Prompt>
From the line that contains "The image size is (754, 394)." through the end of the records below, write out each line exactly as it appears, but not the pictures.

Study material>
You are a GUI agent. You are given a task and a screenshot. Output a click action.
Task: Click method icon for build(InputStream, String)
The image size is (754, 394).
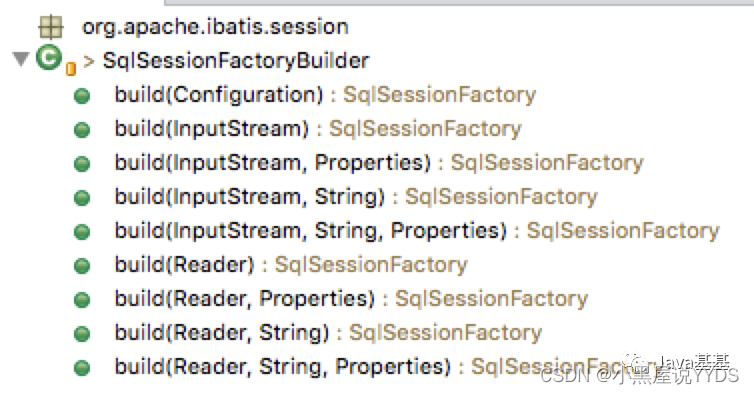point(82,198)
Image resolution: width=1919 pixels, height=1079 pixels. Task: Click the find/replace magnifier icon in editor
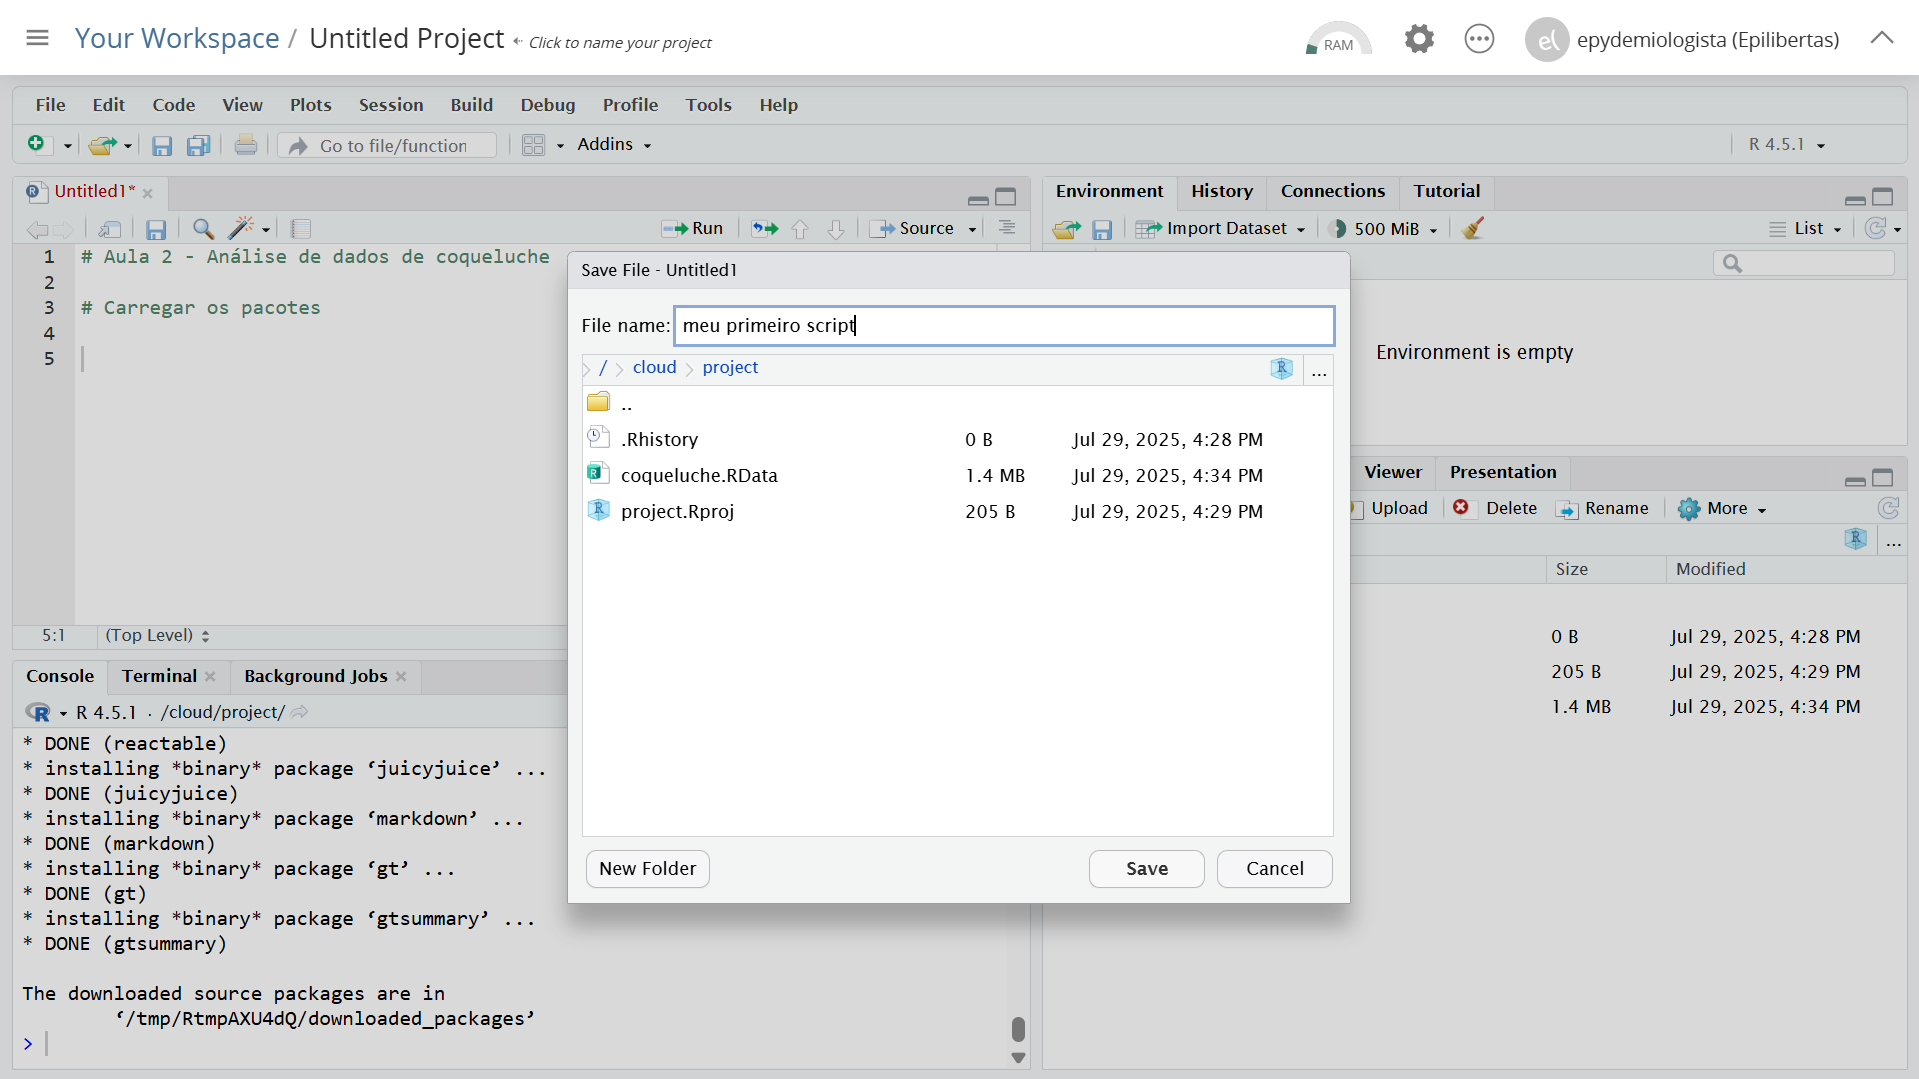[x=203, y=229]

Output of the exercise>
The image size is (754, 394).
point(82,198)
Image resolution: width=1919 pixels, height=1079 pixels. Task: Click the find/replace magnifier icon in editor
[x=203, y=229]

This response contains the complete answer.